[Try it]:
Type the entries out once more. Match them exactly.

Records from a collection
# # # # # # #

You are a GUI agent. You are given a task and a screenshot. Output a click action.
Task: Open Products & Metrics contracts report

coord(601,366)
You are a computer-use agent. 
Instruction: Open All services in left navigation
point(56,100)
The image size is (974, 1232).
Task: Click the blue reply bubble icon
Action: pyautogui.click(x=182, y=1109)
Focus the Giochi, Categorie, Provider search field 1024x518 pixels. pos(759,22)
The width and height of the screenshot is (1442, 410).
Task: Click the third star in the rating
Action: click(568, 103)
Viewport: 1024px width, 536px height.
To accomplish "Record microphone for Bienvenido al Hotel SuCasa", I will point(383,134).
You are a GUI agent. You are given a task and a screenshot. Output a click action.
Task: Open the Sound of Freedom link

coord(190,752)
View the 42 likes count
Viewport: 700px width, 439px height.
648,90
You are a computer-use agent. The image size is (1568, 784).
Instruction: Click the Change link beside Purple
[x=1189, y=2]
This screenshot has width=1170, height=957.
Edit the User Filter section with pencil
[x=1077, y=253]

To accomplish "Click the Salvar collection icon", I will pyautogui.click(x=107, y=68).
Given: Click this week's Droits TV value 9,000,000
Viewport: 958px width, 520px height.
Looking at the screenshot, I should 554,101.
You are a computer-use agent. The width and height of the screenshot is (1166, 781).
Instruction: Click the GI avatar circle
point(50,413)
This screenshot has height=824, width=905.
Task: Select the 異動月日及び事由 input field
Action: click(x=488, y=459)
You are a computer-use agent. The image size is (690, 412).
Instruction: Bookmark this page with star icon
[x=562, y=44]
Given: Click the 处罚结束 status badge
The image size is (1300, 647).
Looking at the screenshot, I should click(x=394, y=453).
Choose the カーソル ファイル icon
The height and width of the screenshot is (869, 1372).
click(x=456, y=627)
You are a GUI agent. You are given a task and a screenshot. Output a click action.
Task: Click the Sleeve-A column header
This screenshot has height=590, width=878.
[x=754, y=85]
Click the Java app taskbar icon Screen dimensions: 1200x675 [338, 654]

# # # # # # #

[Response to the exercise]:
You are a GUI agent. You are given a task and a screenshot. Output a click action.
Task: Open Products & Metrics contracts report

coord(601,366)
You are a computer-use agent. 
Instruction: Open All services in left navigation
point(56,100)
The image size is (974, 1232).
Task: Click the blue reply bubble icon
Action: pyautogui.click(x=182, y=1109)
Focus the Giochi, Categorie, Provider search field 1024x518 pixels. pos(759,22)
The width and height of the screenshot is (1442, 410).
Task: Click the third star in the rating
Action: click(568, 103)
Viewport: 1024px width, 536px height.
To accomplish "Record microphone for Bienvenido al Hotel SuCasa", I will point(383,134).
You are a GUI agent. You are given a task and a screenshot. Output a click action.
Task: Open the Sound of Freedom link

coord(190,752)
View the 42 likes count
Viewport: 700px width, 439px height.
648,90
You are a computer-use agent. The image size is (1568, 784).
Instruction: Click the Change link beside Purple
[x=1189, y=2]
This screenshot has width=1170, height=957.
Edit the User Filter section with pencil
[x=1077, y=253]

To accomplish "Click the Salvar collection icon", I will pyautogui.click(x=107, y=68).
Given: Click this week's Droits TV value 9,000,000
Viewport: 958px width, 520px height.
Looking at the screenshot, I should 554,101.
You are a computer-use agent. The width and height of the screenshot is (1166, 781).
Instruction: Click the GI avatar circle
point(50,413)
This screenshot has height=824, width=905.
Task: Select the 異動月日及び事由 input field
Action: click(x=488, y=459)
You are a computer-use agent. The image size is (690, 412).
Instruction: Bookmark this page with star icon
[x=562, y=44]
Given: Click the 处罚结束 status badge
The image size is (1300, 647).
Looking at the screenshot, I should click(x=394, y=453).
Choose the カーソル ファイル icon
The height and width of the screenshot is (869, 1372).
click(x=456, y=627)
You are a GUI agent. You are given a task and a screenshot. Output a click action.
Task: Click the Sleeve-A column header
This screenshot has height=590, width=878.
[x=754, y=85]
Click the Java app taskbar icon Screen dimensions: 1200x675 [338, 654]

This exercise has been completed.